**Stored data:**
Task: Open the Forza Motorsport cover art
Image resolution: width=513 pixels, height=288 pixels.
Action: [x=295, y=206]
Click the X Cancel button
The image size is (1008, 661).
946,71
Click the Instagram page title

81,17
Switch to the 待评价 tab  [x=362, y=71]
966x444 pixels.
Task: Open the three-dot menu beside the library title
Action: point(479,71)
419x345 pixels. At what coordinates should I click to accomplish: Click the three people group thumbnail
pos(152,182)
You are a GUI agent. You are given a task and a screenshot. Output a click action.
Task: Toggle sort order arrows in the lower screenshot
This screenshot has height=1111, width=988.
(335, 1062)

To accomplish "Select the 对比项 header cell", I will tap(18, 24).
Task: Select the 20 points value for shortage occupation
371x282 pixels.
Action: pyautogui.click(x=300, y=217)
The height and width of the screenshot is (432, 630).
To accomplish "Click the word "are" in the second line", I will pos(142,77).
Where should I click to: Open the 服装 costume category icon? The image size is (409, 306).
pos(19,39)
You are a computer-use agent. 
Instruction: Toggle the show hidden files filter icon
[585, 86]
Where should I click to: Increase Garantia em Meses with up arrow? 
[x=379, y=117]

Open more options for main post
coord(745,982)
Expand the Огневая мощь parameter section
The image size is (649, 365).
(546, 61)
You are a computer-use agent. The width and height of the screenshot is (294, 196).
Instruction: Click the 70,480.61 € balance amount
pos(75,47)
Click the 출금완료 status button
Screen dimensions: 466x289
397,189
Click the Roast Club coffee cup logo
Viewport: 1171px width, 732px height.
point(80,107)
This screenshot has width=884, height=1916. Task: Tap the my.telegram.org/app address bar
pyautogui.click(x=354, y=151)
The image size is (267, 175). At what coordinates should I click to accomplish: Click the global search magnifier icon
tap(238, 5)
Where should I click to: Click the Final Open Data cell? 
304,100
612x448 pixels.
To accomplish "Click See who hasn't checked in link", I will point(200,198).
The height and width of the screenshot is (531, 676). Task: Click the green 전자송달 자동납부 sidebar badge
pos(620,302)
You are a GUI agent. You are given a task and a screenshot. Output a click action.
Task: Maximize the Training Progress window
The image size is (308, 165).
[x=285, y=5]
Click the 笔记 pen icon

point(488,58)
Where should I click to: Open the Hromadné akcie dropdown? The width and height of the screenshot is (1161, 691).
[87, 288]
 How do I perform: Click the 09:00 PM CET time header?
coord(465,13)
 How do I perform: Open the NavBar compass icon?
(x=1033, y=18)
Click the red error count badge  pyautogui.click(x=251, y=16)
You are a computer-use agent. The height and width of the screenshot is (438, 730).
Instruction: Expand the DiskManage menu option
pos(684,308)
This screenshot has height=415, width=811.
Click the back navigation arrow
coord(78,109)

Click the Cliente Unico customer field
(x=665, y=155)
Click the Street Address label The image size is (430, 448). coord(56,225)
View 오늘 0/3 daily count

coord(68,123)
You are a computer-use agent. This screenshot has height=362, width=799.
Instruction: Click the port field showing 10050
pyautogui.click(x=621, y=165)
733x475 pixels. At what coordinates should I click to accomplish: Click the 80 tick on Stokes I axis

**WHAT YOU WILL DO:** Restate the entries above word for word.

**ANSWER TO THIS PROBLEM:**
Task: Open the Forza Motorsport cover art
Image resolution: width=513 pixels, height=288 pixels.
Action: [x=295, y=206]
Click the X Cancel button
The image size is (1008, 661).
946,71
Click the Instagram page title

81,17
Switch to the 待评价 tab  [x=362, y=71]
966x444 pixels.
Task: Open the three-dot menu beside the library title
Action: point(479,71)
419x345 pixels. At what coordinates should I click to accomplish: Click the three people group thumbnail
pos(152,182)
You are a GUI agent. You are given a task and a screenshot. Output a click action.
Task: Toggle sort order arrows in the lower screenshot
This screenshot has height=1111, width=988.
(335, 1062)

To accomplish "Select the 对比项 header cell", I will tap(18, 24).
Task: Select the 20 points value for shortage occupation
371x282 pixels.
Action: pyautogui.click(x=300, y=217)
The height and width of the screenshot is (432, 630).
To accomplish "Click the word "are" in the second line", I will pos(142,77).
Where should I click to: Open the 服装 costume category icon? The image size is (409, 306).
pos(19,39)
You are a computer-use agent. 
Instruction: Toggle the show hidden files filter icon
[585, 86]
Where should I click to: Increase Garantia em Meses with up arrow? 
[x=379, y=117]

Open more options for main post
coord(745,982)
Expand the Огневая мощь parameter section
The image size is (649, 365).
(546, 61)
You are a computer-use agent. The width and height of the screenshot is (294, 196).
Instruction: Click the 70,480.61 € balance amount
pos(75,47)
Click the 출금완료 status button
Screen dimensions: 466x289
397,189
Click the Roast Club coffee cup logo
Viewport: 1171px width, 732px height.
point(80,107)
This screenshot has width=884, height=1916. Task: Tap the my.telegram.org/app address bar
pyautogui.click(x=354, y=151)
The image size is (267, 175). At what coordinates should I click to accomplish: Click the global search magnifier icon
tap(238, 5)
Where should I click to: Click the Final Open Data cell? 
304,100
612x448 pixels.
To accomplish "Click See who hasn't checked in link", I will point(200,198).
The height and width of the screenshot is (531, 676). Task: Click the green 전자송달 자동납부 sidebar badge
pos(620,302)
You are a GUI agent. You are given a task and a screenshot. Output a click action.
Task: Maximize the Training Progress window
The image size is (308, 165).
[x=285, y=5]
Click the 笔记 pen icon

point(488,58)
Where should I click to: Open the Hromadné akcie dropdown? The width and height of the screenshot is (1161, 691).
[87, 288]
 How do I perform: Click the 09:00 PM CET time header?
coord(465,13)
 How do I perform: Open the NavBar compass icon?
(x=1033, y=18)
Click the red error count badge  pyautogui.click(x=251, y=16)
You are a computer-use agent. The height and width of the screenshot is (438, 730).
Instruction: Expand the DiskManage menu option
pos(684,308)
This screenshot has height=415, width=811.
Click the back navigation arrow
coord(78,109)

Click the Cliente Unico customer field
(x=665, y=155)
Click the Street Address label The image size is (430, 448). coord(56,225)
View 오늘 0/3 daily count

coord(68,123)
You are a computer-use agent. This screenshot has height=362, width=799.
Instruction: Click the port field showing 10050
pyautogui.click(x=621, y=165)
733x475 pixels. At what coordinates should I click to accomplish: Click the 80 tick on Stokes I axis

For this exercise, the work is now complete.